Texto dado:
◇ ◇ ◇ ◇ ◇ ◇ ◇
Almanaque de invierno: recomendaciones y debates culturales en la estación del frío

En Hermosos y malditas, Cultura martes, 19 de abril de 2022

Jesús García Cívico

Jesús García Cívico

PERFIL

Cuando alguien me pregunta si prefiero a los Beatles o a los Rolling Stones respondo que entre los dos me quedo con The Kinks. Mi disco preferido es Arthur (Or the Decline and Fall of the British Empire), una obra maestra no de la «baja cultura» como dicen, sin excesivo criterio, los nuevos críticos de El cultural, los tertulianos tuttologos o algún teórico del arte despistado (al contraponerla, imagino, a la difusa idea de «alta cultura») sino de la cultura popular.
◇ ◇ ◇ ◇ ◇ ◇ ◇
Bloque de datos:
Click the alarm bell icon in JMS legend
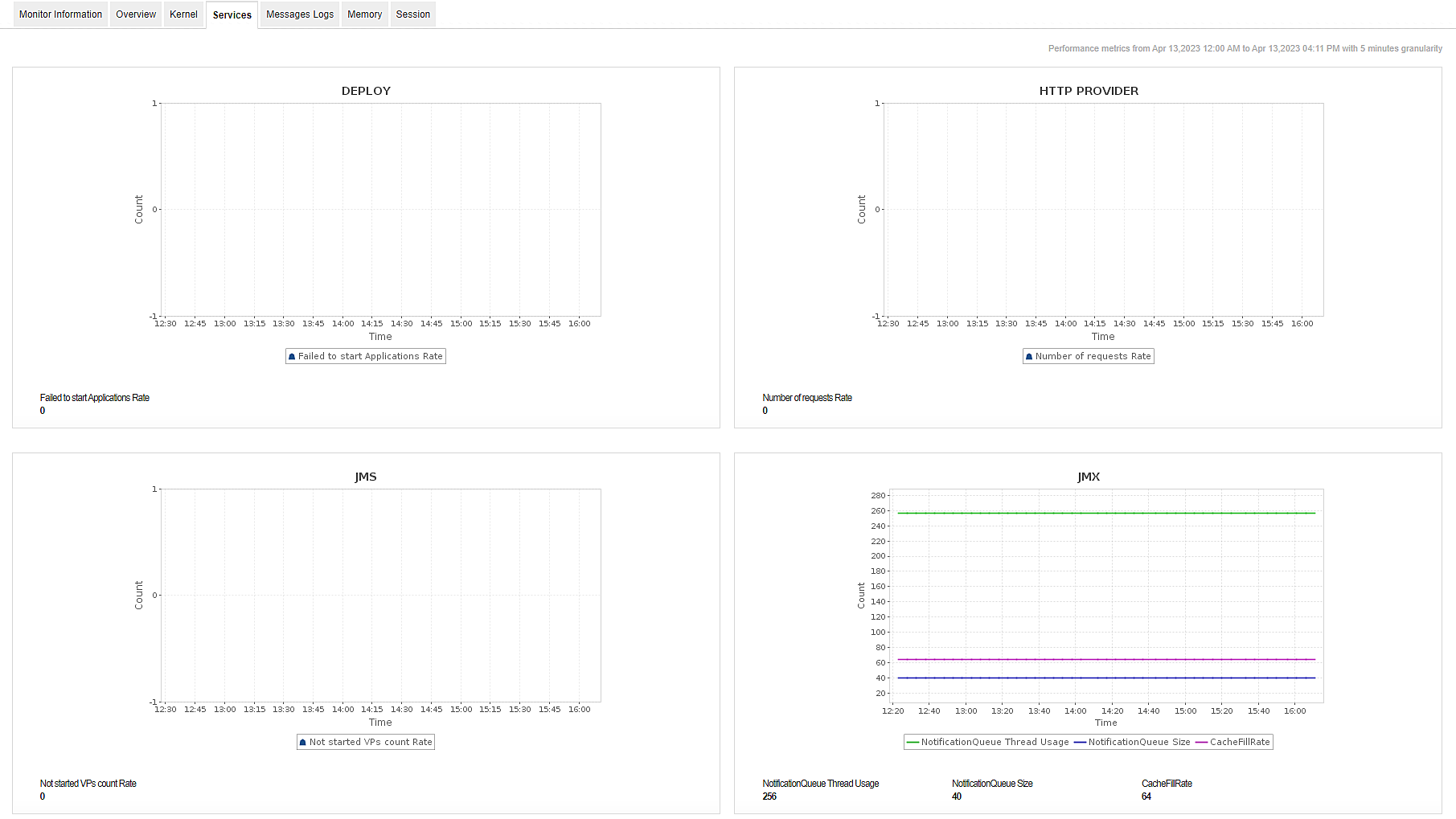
◇ ◇ ◇ ◇ ◇ ◇ ◇
Detalles del problema: Actualiza un fragmento del texto dado cambiando "The Kinks" por "The Who". Empieza en las palabras que contienen "Almanaque de invierno: recomendaciones" y termina justo después de "la cultura popular.".

Solución escrita:
Almanaque de invierno: recomendaciones y debates culturales en la estación del frío

En Hermosos y malditas, Cultura martes, 19 de abril de 2022

Jesús García Cívico

Jesús García Cívico

PERFIL

Cuando alguien me pregunta si prefiero a los Beatles o a los Rolling Stones respondo que entre los dos me quedo con The Who. Mi disco preferido es Arthur (Or the Decline and Fall of the British Empire), una obra maestra no de la «baja cultura» como dicen, sin excesivo criterio, los nuevos críticos de El cultural, los tertulianos tuttologos o algún teórico del arte despistado (al contraponerla, imagino, a la difusa idea de «alta cultura») sino de la cultura popular.